# 2nd generation G19 appeal?



## Python1969 (Jan 28, 2008)

When at the range the other day, the guy next to me commented on how much he wanted to get a 2nd generation G19 and that they were hard to find. He had a newer version with the finger grooves. I actually like the one with the fingergrooves better.

I bought this 19 in the early 80's used and has never not gone bang so I never had a reason to sell or trade it.

I really don't keep up much on Glocks, although I have a couple, but is there truly something good about the 2nd Gen or do some people just not like the finger grooves?
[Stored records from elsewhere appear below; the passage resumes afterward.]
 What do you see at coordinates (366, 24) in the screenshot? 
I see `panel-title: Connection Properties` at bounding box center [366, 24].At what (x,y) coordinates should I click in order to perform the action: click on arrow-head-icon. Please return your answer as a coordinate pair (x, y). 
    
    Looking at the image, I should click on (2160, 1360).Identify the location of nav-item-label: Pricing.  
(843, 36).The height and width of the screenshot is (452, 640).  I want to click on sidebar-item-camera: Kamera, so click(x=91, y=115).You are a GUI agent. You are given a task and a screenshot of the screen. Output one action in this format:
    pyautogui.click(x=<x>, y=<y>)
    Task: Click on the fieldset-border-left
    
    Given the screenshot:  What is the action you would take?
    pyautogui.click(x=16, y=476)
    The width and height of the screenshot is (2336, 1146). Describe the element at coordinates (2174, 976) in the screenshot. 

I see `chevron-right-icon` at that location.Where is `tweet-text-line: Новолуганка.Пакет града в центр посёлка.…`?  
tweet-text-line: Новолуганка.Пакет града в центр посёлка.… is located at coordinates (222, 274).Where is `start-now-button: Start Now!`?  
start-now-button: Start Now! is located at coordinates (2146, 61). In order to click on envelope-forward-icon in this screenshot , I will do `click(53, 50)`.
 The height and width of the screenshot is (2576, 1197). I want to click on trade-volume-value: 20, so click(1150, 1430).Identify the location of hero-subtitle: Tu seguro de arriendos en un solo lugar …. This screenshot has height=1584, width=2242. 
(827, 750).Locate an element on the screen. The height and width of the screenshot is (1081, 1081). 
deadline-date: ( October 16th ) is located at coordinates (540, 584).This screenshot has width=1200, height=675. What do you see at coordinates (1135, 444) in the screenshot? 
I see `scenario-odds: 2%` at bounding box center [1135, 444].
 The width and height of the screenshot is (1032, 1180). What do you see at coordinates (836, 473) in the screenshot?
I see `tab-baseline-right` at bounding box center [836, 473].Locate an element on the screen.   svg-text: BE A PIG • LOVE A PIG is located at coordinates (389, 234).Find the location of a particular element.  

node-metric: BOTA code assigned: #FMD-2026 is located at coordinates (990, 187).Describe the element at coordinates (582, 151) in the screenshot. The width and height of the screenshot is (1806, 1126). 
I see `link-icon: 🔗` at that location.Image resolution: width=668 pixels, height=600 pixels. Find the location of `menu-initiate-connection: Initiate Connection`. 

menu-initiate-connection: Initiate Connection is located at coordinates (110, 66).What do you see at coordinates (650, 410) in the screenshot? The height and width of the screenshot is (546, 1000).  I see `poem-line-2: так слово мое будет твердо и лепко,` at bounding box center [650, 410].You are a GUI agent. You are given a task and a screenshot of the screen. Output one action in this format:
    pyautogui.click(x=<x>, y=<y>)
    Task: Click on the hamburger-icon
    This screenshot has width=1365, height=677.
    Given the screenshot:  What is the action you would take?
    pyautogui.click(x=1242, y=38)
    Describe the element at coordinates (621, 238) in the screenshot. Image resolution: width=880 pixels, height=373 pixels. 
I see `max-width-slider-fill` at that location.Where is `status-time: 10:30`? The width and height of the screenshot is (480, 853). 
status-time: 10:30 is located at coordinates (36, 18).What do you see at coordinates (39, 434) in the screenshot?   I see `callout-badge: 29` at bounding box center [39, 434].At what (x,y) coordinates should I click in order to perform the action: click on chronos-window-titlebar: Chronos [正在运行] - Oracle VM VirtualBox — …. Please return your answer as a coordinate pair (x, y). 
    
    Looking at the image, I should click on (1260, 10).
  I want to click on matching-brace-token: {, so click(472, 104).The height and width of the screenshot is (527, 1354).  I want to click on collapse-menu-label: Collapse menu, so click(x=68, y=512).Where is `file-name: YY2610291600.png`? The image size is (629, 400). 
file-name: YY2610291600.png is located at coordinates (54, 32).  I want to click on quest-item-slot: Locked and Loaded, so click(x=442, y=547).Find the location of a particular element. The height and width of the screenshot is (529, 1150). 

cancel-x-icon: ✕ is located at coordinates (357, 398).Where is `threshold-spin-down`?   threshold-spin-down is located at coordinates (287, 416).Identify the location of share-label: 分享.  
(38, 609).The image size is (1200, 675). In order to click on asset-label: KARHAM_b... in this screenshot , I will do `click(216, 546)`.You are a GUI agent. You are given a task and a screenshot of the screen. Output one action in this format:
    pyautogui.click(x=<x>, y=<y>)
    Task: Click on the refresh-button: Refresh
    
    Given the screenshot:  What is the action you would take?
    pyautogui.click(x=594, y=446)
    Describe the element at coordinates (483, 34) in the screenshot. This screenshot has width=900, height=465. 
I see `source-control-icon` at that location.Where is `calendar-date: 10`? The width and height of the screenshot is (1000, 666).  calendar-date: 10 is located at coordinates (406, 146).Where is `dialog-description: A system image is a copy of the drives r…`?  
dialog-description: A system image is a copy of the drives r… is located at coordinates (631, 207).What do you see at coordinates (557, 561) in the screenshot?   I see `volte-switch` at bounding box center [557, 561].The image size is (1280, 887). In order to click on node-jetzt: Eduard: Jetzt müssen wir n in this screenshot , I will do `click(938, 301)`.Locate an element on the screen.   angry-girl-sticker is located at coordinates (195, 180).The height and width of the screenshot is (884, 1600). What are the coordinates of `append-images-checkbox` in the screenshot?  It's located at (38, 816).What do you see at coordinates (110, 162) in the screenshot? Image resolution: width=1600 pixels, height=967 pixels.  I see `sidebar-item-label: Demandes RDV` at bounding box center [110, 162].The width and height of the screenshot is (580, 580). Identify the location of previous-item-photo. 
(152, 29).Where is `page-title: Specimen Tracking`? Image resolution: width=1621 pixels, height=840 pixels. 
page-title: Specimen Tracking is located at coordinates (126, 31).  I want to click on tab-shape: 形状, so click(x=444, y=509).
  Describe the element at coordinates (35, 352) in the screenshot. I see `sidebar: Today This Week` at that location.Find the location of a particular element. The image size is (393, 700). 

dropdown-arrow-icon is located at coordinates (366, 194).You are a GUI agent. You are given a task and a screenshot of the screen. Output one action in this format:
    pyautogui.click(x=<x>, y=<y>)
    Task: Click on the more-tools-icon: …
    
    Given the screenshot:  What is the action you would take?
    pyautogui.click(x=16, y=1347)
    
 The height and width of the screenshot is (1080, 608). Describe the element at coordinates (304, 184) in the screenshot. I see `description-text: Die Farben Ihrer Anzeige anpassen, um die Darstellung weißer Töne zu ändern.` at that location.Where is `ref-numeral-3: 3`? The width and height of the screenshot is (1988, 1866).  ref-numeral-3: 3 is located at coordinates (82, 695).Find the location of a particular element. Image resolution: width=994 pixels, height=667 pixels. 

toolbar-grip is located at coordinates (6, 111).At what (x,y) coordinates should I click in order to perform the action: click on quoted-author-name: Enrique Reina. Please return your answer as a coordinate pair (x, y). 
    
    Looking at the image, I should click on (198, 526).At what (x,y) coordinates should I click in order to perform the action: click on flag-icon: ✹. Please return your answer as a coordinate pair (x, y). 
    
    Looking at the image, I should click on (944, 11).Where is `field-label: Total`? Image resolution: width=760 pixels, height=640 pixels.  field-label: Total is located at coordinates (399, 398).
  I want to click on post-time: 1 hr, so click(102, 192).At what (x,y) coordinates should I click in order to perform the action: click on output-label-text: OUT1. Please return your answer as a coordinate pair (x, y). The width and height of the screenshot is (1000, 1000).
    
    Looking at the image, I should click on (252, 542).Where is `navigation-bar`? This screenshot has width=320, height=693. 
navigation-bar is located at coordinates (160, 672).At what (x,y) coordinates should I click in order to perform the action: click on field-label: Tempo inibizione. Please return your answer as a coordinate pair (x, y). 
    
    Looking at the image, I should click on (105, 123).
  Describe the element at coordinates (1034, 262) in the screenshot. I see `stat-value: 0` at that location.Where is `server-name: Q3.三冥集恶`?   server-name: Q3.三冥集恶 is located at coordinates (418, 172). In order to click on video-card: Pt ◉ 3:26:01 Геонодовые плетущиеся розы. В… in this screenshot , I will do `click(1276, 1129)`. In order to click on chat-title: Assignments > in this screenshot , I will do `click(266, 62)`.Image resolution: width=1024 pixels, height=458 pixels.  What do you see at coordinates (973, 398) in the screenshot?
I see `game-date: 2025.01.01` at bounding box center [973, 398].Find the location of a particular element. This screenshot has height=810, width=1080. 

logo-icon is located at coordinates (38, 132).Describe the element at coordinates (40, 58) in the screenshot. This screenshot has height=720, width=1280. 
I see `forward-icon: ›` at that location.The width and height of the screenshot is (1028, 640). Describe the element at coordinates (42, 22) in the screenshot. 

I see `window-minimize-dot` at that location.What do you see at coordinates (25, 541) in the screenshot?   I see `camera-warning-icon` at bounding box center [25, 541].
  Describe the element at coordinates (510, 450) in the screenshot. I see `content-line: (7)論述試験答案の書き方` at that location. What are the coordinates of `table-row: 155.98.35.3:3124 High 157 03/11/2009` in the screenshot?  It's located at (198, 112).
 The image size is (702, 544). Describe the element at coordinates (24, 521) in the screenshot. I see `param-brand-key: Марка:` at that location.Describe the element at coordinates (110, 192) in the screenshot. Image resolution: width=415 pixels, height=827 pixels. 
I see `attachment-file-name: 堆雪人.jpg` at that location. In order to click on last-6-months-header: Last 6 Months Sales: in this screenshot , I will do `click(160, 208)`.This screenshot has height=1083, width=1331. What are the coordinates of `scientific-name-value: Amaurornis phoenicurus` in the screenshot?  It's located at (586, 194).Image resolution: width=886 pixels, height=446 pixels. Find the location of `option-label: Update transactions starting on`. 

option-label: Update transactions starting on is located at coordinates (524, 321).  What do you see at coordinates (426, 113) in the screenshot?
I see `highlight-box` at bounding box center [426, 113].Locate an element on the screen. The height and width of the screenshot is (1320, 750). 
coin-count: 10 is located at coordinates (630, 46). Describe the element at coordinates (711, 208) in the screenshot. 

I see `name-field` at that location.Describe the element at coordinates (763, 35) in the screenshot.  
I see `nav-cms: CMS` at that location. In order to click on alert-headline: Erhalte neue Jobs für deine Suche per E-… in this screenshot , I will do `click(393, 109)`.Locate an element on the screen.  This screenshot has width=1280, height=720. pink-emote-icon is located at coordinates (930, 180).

It's far from being my most accurate gun but for home defense I have no worries about it doing it's job.


----------



## john doe. (Aug 26, 2006)

My persoanl carry is a second gen G23. Great gun. I bought in new yeas ago and it's never let me down. It does tend to snore louder as it ages though.


----------



## Mike Barham (Mar 30, 2006)

I like the 2nd Gen Glocks, but I don't think they are "especially special." I just prefer the lack of finger grooves, and don't need the 3rd Gen rails to hang things off the gun.


----------



## DJ Niner (Oct 3, 2006)

For some folks, it's just personal taste; for others, it's a "hand fit" issue. If you have large hands or fingers, or small hands, the grooves may not line-up the way you want. I owned several first- and second-generation Glocks and used/enjoyed them just fine; until the first time I shot a finger-grooved third gen gun. It didn't seem to require such a firm grip to control, especially when my hand was sweaty or cold, so I was immediately sold on it. I eventually converted to all gen3 Glocks and got rid of my old ones. But I know WAY too many people who do some truly fine shootin' with older glocks to tell anyone that the new ones are the only way to go.


----------



## Charlie (May 13, 2006)

I've owned several Glocks over the years and am presently looking hard for a "non-finger groove" G23. My hands are not necessarily huge but they are large and my fingers do not like the grooves. I've had a G19 with and a G19 without the grooves and my hand loves the "straight" face of the grip. The function on both was exactly the same. The grooves felt much better on my G20 and G21 but still not as good as those without them. I personally like the light rail so I can hang a light off the end. Works great when I hear noises out here in the sticks at night.:smt028


----------